City mayor Eberhard van der Laan has backed the zero-tolerance plan, and a team of city hall officials has already begun identifying the worst offenders – who will be warned that unless their disruptive behaviour improves, they face eviction and rehousing in caravans “with minimal services”.
The scheme is already being compared to a controversial proposal last year by right-wing leader Geert Wilders to set up “tuigdorpen” or “scum villages” for repeat offenders in each province – from which they would be allowed to return only after working or studying for at least a year.
“Put all the trash together – and leave normal people alone,” Mr Wilders declared at the time.
Last night, a spokesman for Mr van der Laan, a former Labour Party minister, rejected the “scum villages” comparison and denied that the plan would create ghettos of uncontrollable troublemakers on the outskirts of the Dutch capital that would inevitably become no-go areas.

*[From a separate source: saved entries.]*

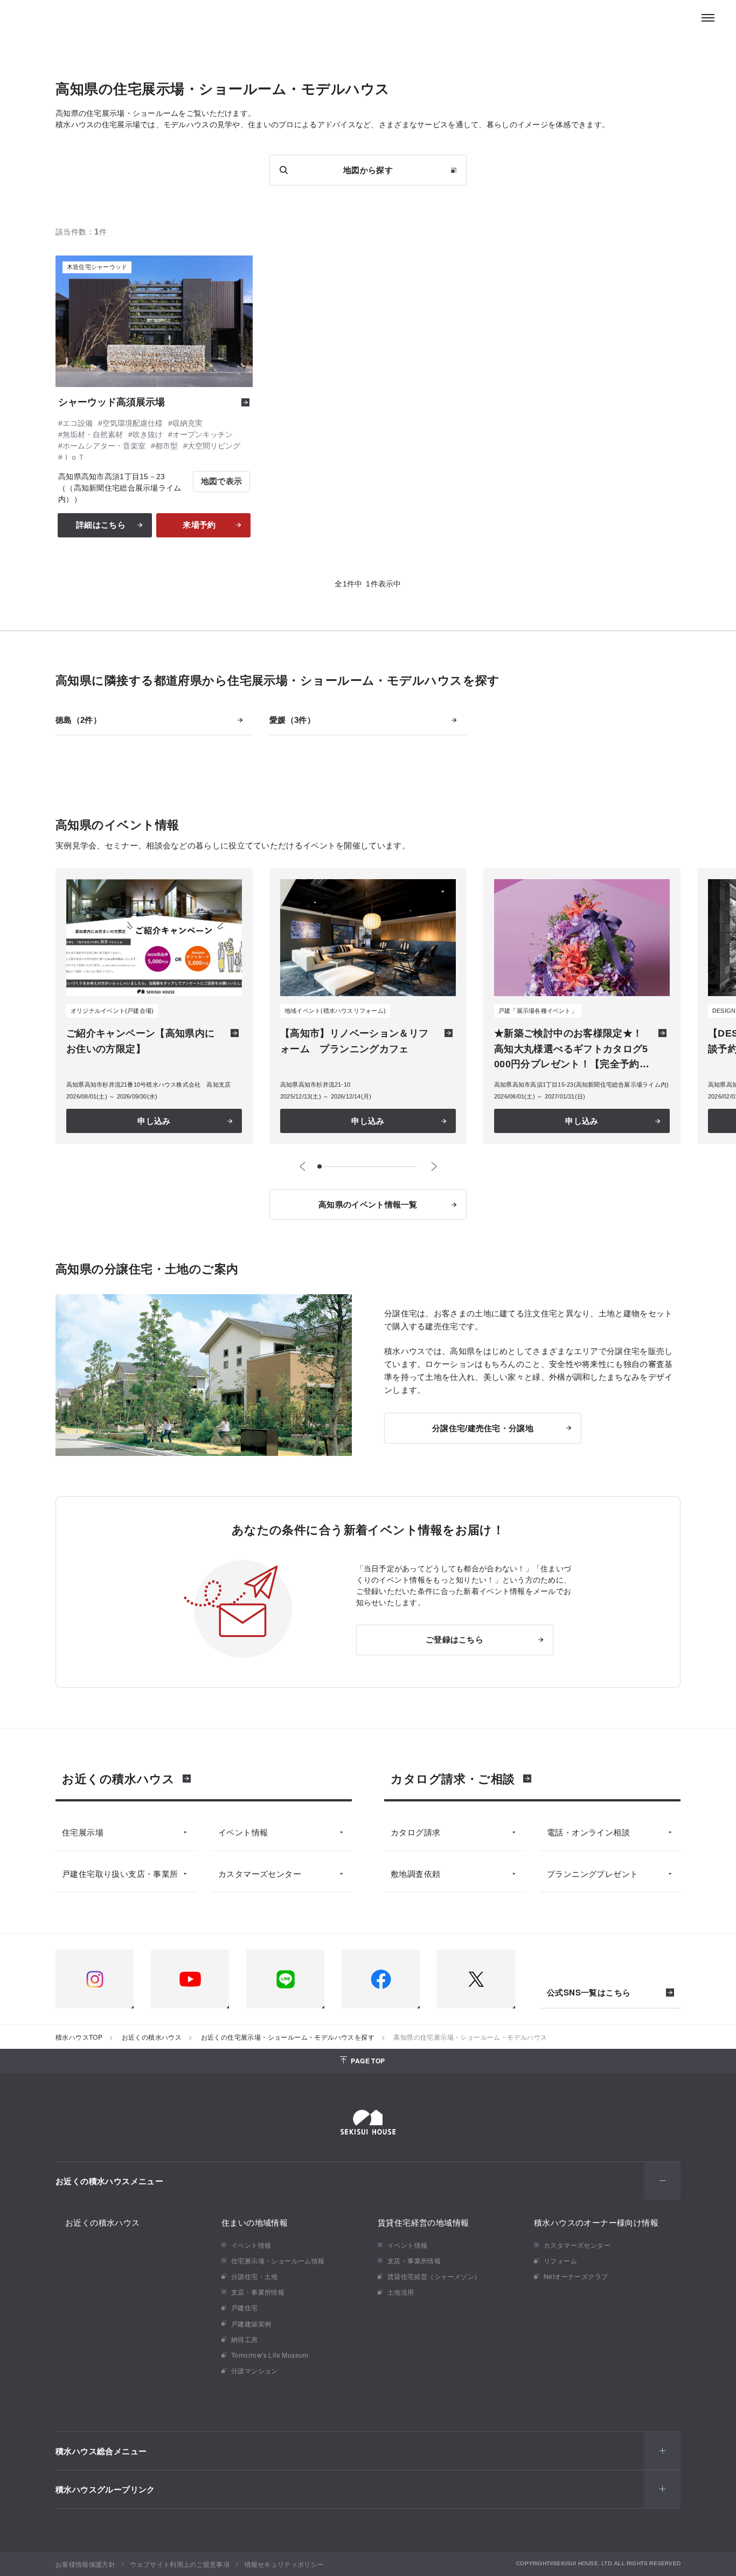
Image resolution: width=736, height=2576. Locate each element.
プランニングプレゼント (592, 1873)
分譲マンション (254, 2370)
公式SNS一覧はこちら (588, 1992)
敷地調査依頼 (415, 1873)
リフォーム (560, 2260)
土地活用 (400, 2291)
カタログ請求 (415, 1832)
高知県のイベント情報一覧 (368, 1204)
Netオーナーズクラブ (576, 2276)
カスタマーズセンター (259, 1873)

“We have learned from the past, and so we’re well aware that while a neighbourhood can usually deal with one problem family, if there are any more living together in close proximity the situation has a tendency to escalate,” said the spokesman, Bartho Boer.
“On the other hand, the aim of this scheme is not to reward people who behave badly with a brand-new, five-room home with a south-facing garden.
“This is supposed to be a deterrent. It has to work.” He said that families moved into the caravans would remain living there under the constant supervision of the police and social workers for an initial period of at least six months.
In tandem with the threat of eviction, he said the city was investing €1 million in tackling neighbourhood intimidation, including a new complaints hotline allowing victims of intimidation to report problems without fear of reprisals.